Grzebałkowska podjęła trud spisania biografii Twardowskiego, co okazało się niełatwym zadaniem. Tak naprawdę nie zostało po nim zbyt wiele, sam po sobie zacierał ślady, niszczył dokumenty. Osoby, które znały księdza nie chciały dzielić się wspomnieniami, nie zgadzały się na rozmowę. Na szczęście z niektórymi autorce udało się porozmawiać, dotarła do fragmentów listów, starych fotografii, dzienników, a nawet do teczki IPN. I chociaż niektóre pytania na zawsze pozostaną bez odpowiedzi, to możemy się wiele dowiedzieć o życiu księdza Twardowskiego, poczynając od dzieciństwa spędzonego w Warszawie przy Elektoralnej, przez pierwsze próby pisarskie, czasy powojenne, początki kapłaństwa, aż do śmierci w 2006 roku.

Napisanie biografii, która wciąga już od pierwszych stron i nie przytłacza czytelnika ilością dat i wydarzeń to nie lada wyzwanie, ale pani Grzebałkowskiej się to udało.
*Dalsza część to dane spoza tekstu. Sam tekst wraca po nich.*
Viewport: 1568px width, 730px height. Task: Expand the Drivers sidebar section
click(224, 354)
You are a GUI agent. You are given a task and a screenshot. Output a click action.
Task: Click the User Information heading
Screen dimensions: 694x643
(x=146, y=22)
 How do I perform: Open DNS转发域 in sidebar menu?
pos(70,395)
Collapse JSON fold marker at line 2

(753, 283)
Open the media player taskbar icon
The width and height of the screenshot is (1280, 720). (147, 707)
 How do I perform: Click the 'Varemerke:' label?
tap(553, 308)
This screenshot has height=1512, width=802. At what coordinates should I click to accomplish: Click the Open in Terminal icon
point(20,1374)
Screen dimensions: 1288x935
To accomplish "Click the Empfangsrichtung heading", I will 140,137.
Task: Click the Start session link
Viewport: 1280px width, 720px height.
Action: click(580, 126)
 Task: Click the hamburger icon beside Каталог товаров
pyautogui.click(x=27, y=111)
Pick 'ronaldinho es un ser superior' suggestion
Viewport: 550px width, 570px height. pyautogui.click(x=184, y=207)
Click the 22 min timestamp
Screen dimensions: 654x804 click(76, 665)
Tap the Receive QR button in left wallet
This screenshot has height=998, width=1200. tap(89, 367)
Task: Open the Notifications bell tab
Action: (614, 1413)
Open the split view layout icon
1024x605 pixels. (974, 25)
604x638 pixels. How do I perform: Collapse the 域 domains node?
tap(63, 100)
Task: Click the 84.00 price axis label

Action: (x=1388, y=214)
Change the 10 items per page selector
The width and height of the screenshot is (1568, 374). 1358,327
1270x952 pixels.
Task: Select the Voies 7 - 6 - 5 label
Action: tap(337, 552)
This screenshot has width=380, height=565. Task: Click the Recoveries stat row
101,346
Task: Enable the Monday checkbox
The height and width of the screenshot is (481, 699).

Jestem zaskoczona, jak ze strzępków informacji, okruchów wspomnień można było stworzyć tak spójną całość. Autorka bardzo profesjonalnie podeszła do tematu, przedstawiła wielowymiarowy, zabawny, miejscami kontrowersyjny obraz księdza-poety. I co ważne, w moim odczuciu jest to obraz pozbawiony oceny, czy subiektywizmu. Podoba mi się, że Grzebałkowska nie próbowała przemycić do książki własnych opinii i przemyśleń, pozwalając mówić innym. Każda przeczytana strona tylko utwierdzała mnie w przekonaniu, że autorka musiała odwalić kawał solidnej i rzetelnej pracy, za co należą się jej ukłony.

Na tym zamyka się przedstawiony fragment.